Future Fashion – Apollo 11 Astronaut Buzz Aldrin


This iconic photograph, taken on the moon by Neil Armstrong of his lunar module pilot Buzz Aldrin has style written all over it. Of course in reality, this space suit for EVA ( extra vehicular activity) on the lunar surface, was a life preserver. It protected the astronauts from deathly solar radiation as well as searing heat. But they also happened to look unbelievably chic and they were designed by Playtex !

Playtex – From Cross Your Heart Bras to Spacesuits

When Neil Armstrong and Buzz Aldrin stepped out on to the lunar surface, in July of 1969, they were wearing spacesuits created by seamstresses from the International Latex Corporation, otherwise known as Playtex.
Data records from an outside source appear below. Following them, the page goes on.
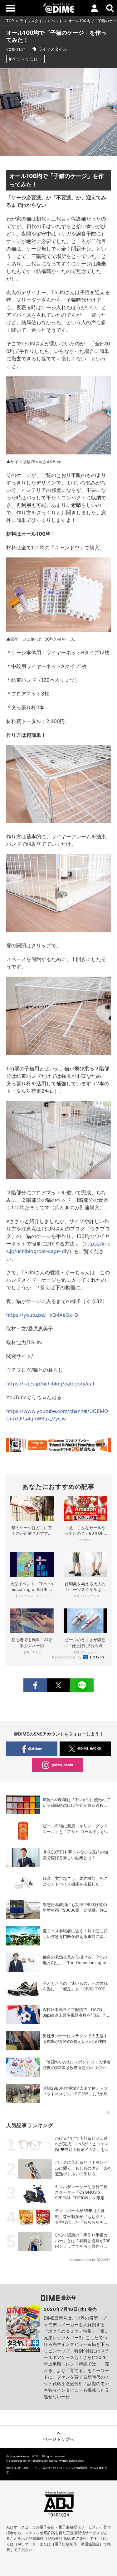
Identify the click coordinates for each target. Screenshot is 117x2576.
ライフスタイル (33, 20)
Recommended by (67, 1657)
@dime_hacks (62, 1764)
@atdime (35, 1748)
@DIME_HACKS (89, 1748)
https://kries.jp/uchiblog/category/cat (50, 1383)
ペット (57, 20)
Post (58, 1685)
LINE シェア (82, 1685)
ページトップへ (58, 2439)
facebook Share (35, 1685)
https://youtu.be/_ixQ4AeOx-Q (42, 1315)
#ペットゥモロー (25, 59)
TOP (10, 20)
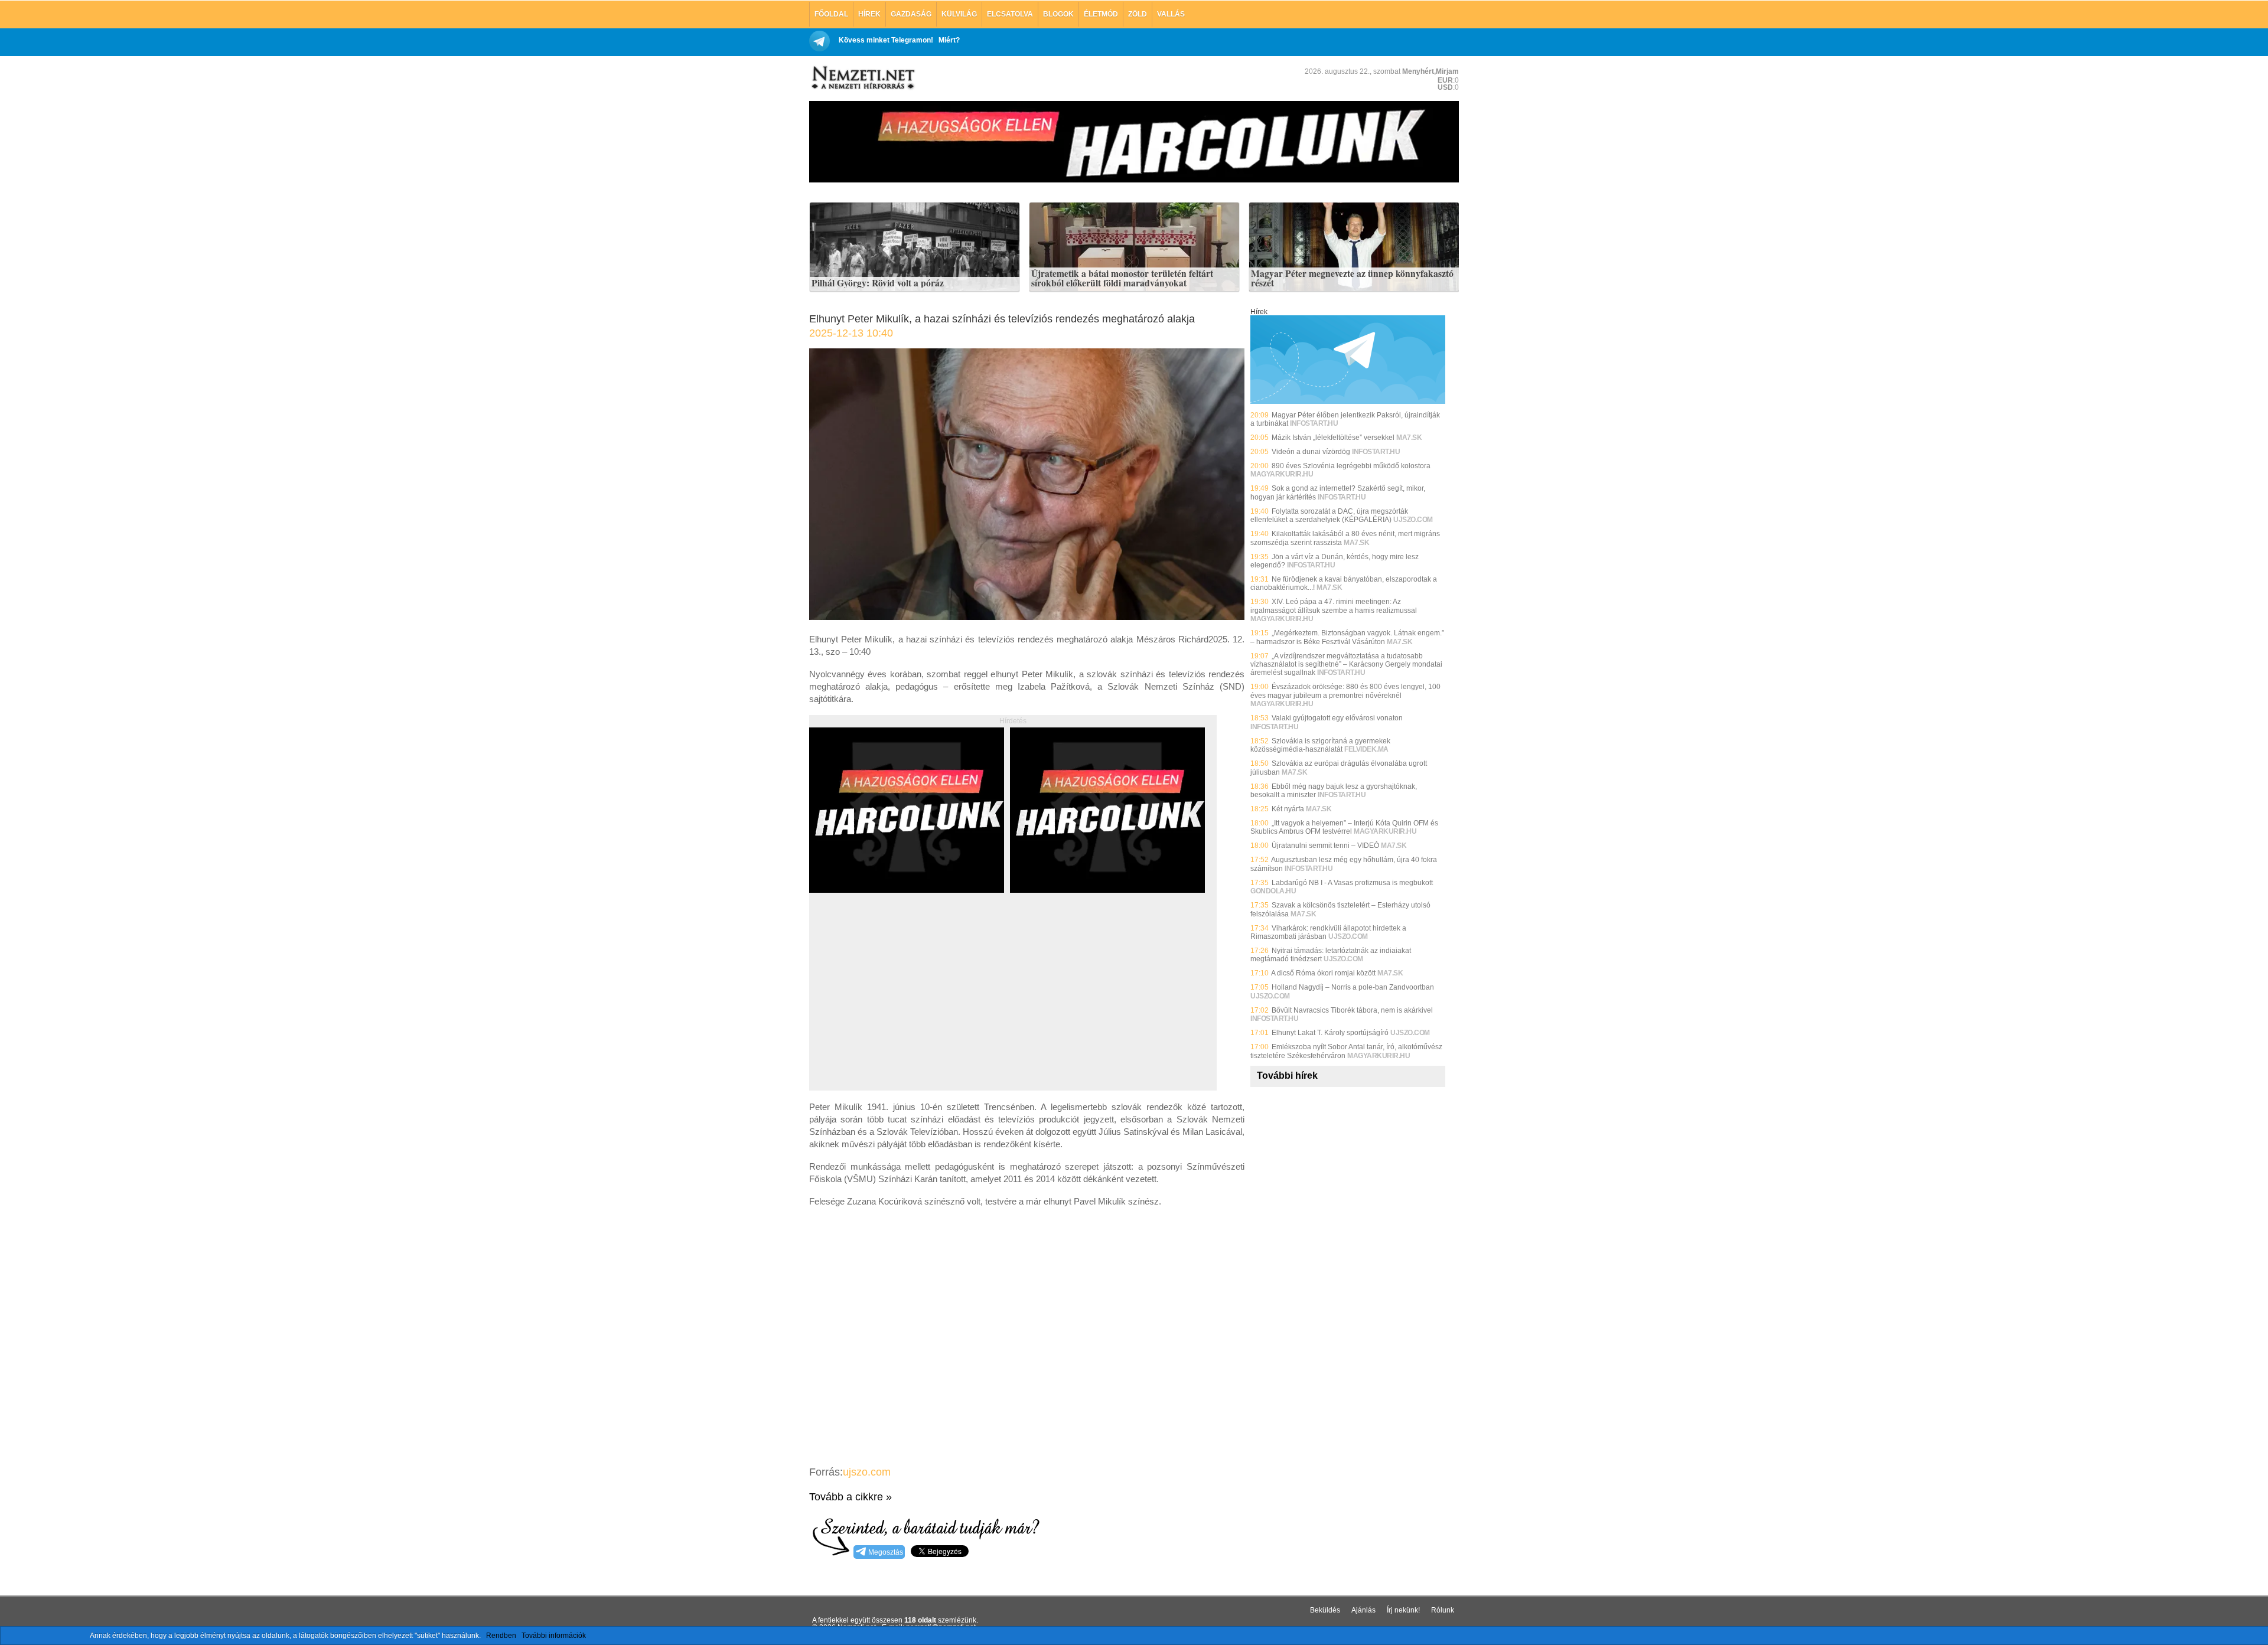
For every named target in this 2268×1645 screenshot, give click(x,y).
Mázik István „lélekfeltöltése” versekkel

Left: Playtex girdles in 1966. Right: Neil Armstrong’s space suit, designed by Playtex

In Nicholas de Monchaux’s book Spacesuit: Fashioning Apollo, he reveals that Playtex, sensing a new market in the space race, began adapting its expertise with latex girdles and brassieres to research in pressurized space suits. Their research gained Playtex center stage at NASA in Apollo suit manufacture with their innovative advances in comfort and mobility. Subsequently, each space suit was hand-sewn and custom fitted to the bodies of each astronaut.

Playtex seamstress working on space suits for Nasa
Playtex seamstress working on space suits for Nasa. Photo : Ralph-Morse-The-LIFE-Picture-Collection-Getty-Images

The importance of the work of the Playtex seamstresses who helped put men on the moon, can not be under estimated. The NASA standards for safety had to be adhered to with unmatched precision. As Neil Armstrong said ‘The space suits were like mini spacecraft. If those suits failed, that was it. You were done.”
One of the Playtex seamstresses who worked on the suits Anna Lee Minner, in an interview with CBS said “I went home on many a night and cried because I knew I couldn’t do it. I was scared. this was a person’s life this depended on.”

Two seamstresses from Playtex preparing the work on a new space suit 1968

Future Fashion – Jean Shrimpton in a Spacesuit

Jean-Shrimpton---Space suit-1965- - Richard Avedon
Jean Shrimpton Space Suit Chic – Harpers Bazaar 1956. Photo by Richard Avedon

In 1965, Jean Shrimpton helped cement Astronaut chic in a series of photographs by Richard Avedon for a Harpers Bazaar issue on youth culture. In 2005 the image made the American Society of Magazine Editor’s list of Top 40 Magazine Covers.

Gigi Hadid Space Age Fashion

Gigi Hadid - NASA space suit

When a photograph of American model Gigi Hadid, sporting a NASA jumpsuit went viral in 2017, it was clear that the allure of NASA chic is still with us.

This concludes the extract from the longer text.